What you will do:
Each record below must be returned exactly as shown.

[Stored records]
Segment Open
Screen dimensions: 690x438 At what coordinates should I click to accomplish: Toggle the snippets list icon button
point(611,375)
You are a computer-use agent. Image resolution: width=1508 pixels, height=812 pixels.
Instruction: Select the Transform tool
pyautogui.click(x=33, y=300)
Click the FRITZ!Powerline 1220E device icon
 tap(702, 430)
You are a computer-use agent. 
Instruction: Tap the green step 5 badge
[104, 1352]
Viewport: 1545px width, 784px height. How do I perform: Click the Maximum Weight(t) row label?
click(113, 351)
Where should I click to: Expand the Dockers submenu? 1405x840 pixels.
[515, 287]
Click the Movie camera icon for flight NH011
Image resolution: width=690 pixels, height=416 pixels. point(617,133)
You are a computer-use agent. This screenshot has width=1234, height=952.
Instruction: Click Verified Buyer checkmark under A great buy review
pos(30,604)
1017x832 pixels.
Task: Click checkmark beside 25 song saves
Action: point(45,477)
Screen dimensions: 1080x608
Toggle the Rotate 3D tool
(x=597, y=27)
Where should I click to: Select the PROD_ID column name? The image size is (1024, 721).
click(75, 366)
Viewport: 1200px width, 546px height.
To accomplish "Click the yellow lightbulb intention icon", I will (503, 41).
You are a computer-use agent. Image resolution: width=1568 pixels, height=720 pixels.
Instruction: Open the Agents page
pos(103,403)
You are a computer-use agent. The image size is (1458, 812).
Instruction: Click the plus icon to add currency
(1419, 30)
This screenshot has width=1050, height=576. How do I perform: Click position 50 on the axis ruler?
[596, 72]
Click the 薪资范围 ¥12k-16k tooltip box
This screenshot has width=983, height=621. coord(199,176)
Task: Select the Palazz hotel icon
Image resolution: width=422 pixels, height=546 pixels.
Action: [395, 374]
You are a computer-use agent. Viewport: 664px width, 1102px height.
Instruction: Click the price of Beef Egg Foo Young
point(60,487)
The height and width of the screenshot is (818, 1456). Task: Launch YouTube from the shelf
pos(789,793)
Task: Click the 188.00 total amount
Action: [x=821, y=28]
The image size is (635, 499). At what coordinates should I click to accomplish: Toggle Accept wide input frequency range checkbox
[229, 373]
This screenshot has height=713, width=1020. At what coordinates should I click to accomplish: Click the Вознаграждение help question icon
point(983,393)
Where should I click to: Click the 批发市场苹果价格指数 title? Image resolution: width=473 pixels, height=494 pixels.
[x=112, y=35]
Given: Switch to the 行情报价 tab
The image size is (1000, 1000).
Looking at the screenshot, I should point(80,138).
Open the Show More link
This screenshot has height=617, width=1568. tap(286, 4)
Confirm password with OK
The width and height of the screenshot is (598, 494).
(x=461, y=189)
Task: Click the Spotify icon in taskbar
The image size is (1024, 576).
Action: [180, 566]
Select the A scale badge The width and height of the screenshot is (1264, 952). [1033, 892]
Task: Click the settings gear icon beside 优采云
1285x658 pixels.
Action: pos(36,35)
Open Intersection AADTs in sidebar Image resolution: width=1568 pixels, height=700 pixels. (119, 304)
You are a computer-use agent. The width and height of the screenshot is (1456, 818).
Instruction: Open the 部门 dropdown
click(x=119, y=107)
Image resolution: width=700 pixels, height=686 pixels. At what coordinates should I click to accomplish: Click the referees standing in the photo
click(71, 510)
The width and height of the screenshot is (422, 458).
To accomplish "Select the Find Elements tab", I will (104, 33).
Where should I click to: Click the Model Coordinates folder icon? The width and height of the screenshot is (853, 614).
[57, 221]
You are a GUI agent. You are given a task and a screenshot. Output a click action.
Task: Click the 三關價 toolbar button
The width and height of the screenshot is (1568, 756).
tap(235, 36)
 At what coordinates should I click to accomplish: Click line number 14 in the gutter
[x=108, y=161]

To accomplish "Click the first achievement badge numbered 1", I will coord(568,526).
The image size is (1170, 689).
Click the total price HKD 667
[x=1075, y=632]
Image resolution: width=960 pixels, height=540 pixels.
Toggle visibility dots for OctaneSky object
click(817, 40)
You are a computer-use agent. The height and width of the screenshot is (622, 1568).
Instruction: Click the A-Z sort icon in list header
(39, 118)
Segment Closed
Task response:
Screen dimensions: 690x438 At what coordinates should I click to accomplish: Toggle the snippets list icon button
point(611,375)
You are a computer-use agent. Image resolution: width=1508 pixels, height=812 pixels.
Instruction: Select the Transform tool
pyautogui.click(x=33, y=300)
Click the FRITZ!Powerline 1220E device icon
 tap(702, 430)
You are a computer-use agent. 
Instruction: Tap the green step 5 badge
[104, 1352]
Viewport: 1545px width, 784px height. How do I perform: Click the Maximum Weight(t) row label?
click(113, 351)
Where should I click to: Expand the Dockers submenu? 1405x840 pixels.
[515, 287]
Click the Movie camera icon for flight NH011
Image resolution: width=690 pixels, height=416 pixels. point(617,133)
You are a computer-use agent. This screenshot has width=1234, height=952.
Instruction: Click Verified Buyer checkmark under A great buy review
pos(30,604)
1017x832 pixels.
Task: Click checkmark beside 25 song saves
Action: point(45,477)
Screen dimensions: 1080x608
Toggle the Rotate 3D tool
(x=597, y=27)
Where should I click to: Select the PROD_ID column name? The image size is (1024, 721).
click(75, 366)
Viewport: 1200px width, 546px height.
To accomplish "Click the yellow lightbulb intention icon", I will (503, 41).
You are a computer-use agent. Image resolution: width=1568 pixels, height=720 pixels.
Instruction: Open the Agents page
pos(103,403)
You are a computer-use agent. The image size is (1458, 812).
Instruction: Click the plus icon to add currency
(1419, 30)
This screenshot has width=1050, height=576. How do I perform: Click position 50 on the axis ruler?
[596, 72]
Click the 薪资范围 ¥12k-16k tooltip box
This screenshot has width=983, height=621. coord(199,176)
Task: Select the Palazz hotel icon
Image resolution: width=422 pixels, height=546 pixels.
Action: [395, 374]
You are a computer-use agent. Viewport: 664px width, 1102px height.
Instruction: Click the price of Beef Egg Foo Young
point(60,487)
The height and width of the screenshot is (818, 1456). Task: Launch YouTube from the shelf
pos(789,793)
Task: Click the 188.00 total amount
Action: [x=821, y=28]
The image size is (635, 499). At what coordinates should I click to accomplish: Toggle Accept wide input frequency range checkbox
[229, 373]
This screenshot has height=713, width=1020. At what coordinates should I click to accomplish: Click the Вознаграждение help question icon
point(983,393)
Where should I click to: Click the 批发市场苹果价格指数 title? Image resolution: width=473 pixels, height=494 pixels.
[x=112, y=35]
Given: Switch to the 行情报价 tab
The image size is (1000, 1000).
Looking at the screenshot, I should point(80,138).
Open the Show More link
This screenshot has height=617, width=1568. tap(286, 4)
Confirm password with OK
The width and height of the screenshot is (598, 494).
(x=461, y=189)
Task: Click the Spotify icon in taskbar
The image size is (1024, 576).
Action: [180, 566]
Select the A scale badge The width and height of the screenshot is (1264, 952). [1033, 892]
Task: Click the settings gear icon beside 优采云
1285x658 pixels.
Action: pos(36,35)
Open Intersection AADTs in sidebar Image resolution: width=1568 pixels, height=700 pixels. (119, 304)
You are a computer-use agent. The width and height of the screenshot is (1456, 818).
Instruction: Open the 部门 dropdown
click(x=119, y=107)
Image resolution: width=700 pixels, height=686 pixels. At what coordinates should I click to accomplish: Click the referees standing in the photo
click(71, 510)
The width and height of the screenshot is (422, 458).
To accomplish "Select the Find Elements tab", I will (104, 33).
Where should I click to: Click the Model Coordinates folder icon? The width and height of the screenshot is (853, 614).
[57, 221]
You are a GUI agent. You are given a task and a screenshot. Output a click action.
Task: Click the 三關價 toolbar button
The width and height of the screenshot is (1568, 756).
tap(235, 36)
 At what coordinates should I click to accomplish: Click line number 14 in the gutter
[x=108, y=161]

To accomplish "Click the first achievement badge numbered 1", I will coord(568,526).
The image size is (1170, 689).
Click the total price HKD 667
[x=1075, y=632]
Image resolution: width=960 pixels, height=540 pixels.
Toggle visibility dots for OctaneSky object
click(817, 40)
You are a computer-use agent. The height and width of the screenshot is (622, 1568).
Instruction: Click the A-Z sort icon in list header
(39, 118)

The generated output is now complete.